Depois disso, em 31 de Dezembro de 2010, o Presidente da República, no exercício de sua competência constitucional privativa, tornou pública sua decisão de negar atendimento ao pedido de extradição de Cesare Battisti. E aqui se torna evidente a dupla ilegalidade, configurada na manutenção da prisão de Battisti e na farsa de continuação da competência do Supremo Tribunal Federal para decidir sobre o mesmo pedido de extradição sobre o qual já o Tribunal já decidiu, tendo esgotado sua competência. Com efeito, a legalidade da decisão do Presidente Lula, negando a extradição de Cesare Battisti pretendida pelo governo italiano, é inatacável. O Presidente decidiu no exercício de suas competências constitucionais, como agente da soberania brasileira e a fundamentação de sua decisão, claramente enunciada, tem por base disposições expressas da Constituição brasileira e das normas legais relativas à extradição, como também do tratado de extradição assinado por Brasil e Itália.

Não existe possibilidade legal de reforma dessa decisão pelo Supremo Tribunal Federal e não passa de uma farsa o questionamento processual da legalidade da decisão do Presidente da República por meio de uma Reclamação, que não tem cabimento no caso, pois não estão sendo questionadas a competência do Supremo Tribunal nem a autoridade de uma decisão sua, sendo essas as únicas hipóteses em que, segundo o artigo 156 do Regimento Interno do Supremo Tribunal, cabe a Reclamação. Apesar da evidente falta de fundamento legal, a Reclamação vem tramitando com a finalidade óbvia, mesquinha e imoral, de manter Cesare Battisti preso por muito mais tempo do que a lei permite.

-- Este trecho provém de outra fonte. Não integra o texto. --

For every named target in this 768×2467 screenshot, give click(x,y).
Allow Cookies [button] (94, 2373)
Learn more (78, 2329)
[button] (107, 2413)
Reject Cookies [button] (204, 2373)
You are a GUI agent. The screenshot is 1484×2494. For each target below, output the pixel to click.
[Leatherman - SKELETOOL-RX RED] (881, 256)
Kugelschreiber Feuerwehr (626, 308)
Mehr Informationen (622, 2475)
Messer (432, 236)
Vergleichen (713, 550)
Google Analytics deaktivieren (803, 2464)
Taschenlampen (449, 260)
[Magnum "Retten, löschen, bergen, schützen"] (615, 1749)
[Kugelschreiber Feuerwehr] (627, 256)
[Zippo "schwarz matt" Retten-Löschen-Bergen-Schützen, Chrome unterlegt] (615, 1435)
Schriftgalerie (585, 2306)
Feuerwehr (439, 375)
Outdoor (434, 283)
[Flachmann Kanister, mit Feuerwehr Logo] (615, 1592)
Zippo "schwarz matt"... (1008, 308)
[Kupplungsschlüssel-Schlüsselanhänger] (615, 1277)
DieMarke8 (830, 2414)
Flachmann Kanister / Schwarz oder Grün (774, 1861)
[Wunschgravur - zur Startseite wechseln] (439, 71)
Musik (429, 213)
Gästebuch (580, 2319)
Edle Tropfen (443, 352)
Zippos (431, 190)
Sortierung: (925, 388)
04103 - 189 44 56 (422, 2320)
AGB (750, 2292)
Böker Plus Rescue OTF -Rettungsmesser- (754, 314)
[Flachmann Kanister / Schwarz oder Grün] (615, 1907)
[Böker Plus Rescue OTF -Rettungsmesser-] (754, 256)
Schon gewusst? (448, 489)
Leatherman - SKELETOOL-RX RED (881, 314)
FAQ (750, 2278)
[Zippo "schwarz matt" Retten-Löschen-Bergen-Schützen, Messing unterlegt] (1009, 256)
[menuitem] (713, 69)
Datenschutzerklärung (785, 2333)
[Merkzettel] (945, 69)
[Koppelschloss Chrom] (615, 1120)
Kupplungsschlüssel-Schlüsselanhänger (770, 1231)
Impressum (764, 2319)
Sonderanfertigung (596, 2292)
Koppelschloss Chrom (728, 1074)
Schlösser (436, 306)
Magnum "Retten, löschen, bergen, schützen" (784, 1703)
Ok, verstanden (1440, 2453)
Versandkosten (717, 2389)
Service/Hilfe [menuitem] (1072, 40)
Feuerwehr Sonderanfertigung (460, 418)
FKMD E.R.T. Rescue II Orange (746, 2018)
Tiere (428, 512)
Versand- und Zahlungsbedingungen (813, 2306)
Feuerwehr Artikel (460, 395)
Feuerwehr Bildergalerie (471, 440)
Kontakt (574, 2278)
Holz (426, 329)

Quanto à prisão de Battisti, que já dura quatro anos, é de fundamental importância lembrar que se trata de uma espécie de prisão preventiva, que já não tem cabimento. Quando o governo da Itália pediu a extradição de Battisti teve início um processo no Supremo Tribunal Federal, para que a Suprema Corte verificasse o cabimento formal do pedido e, considerando satisfeitas as formalidades legais, enviasse o caso ao Presidente da República. Para impedir que o possível extraditando fugisse do País ou se ocultasse, obstando o cumprimento de decisão do Chefe do Executivo se esta fosse concessiva da extradição, o Presidente do Supremo Tribunal Federal determinou a prisão preventiva de Battisti, com o único objetivo de garantir a execução de eventual decisão de extraditar. Não houve qualquer outro fundamento para a prisão de Battisti, que se caracterizou, claramente, como prisão preventiva.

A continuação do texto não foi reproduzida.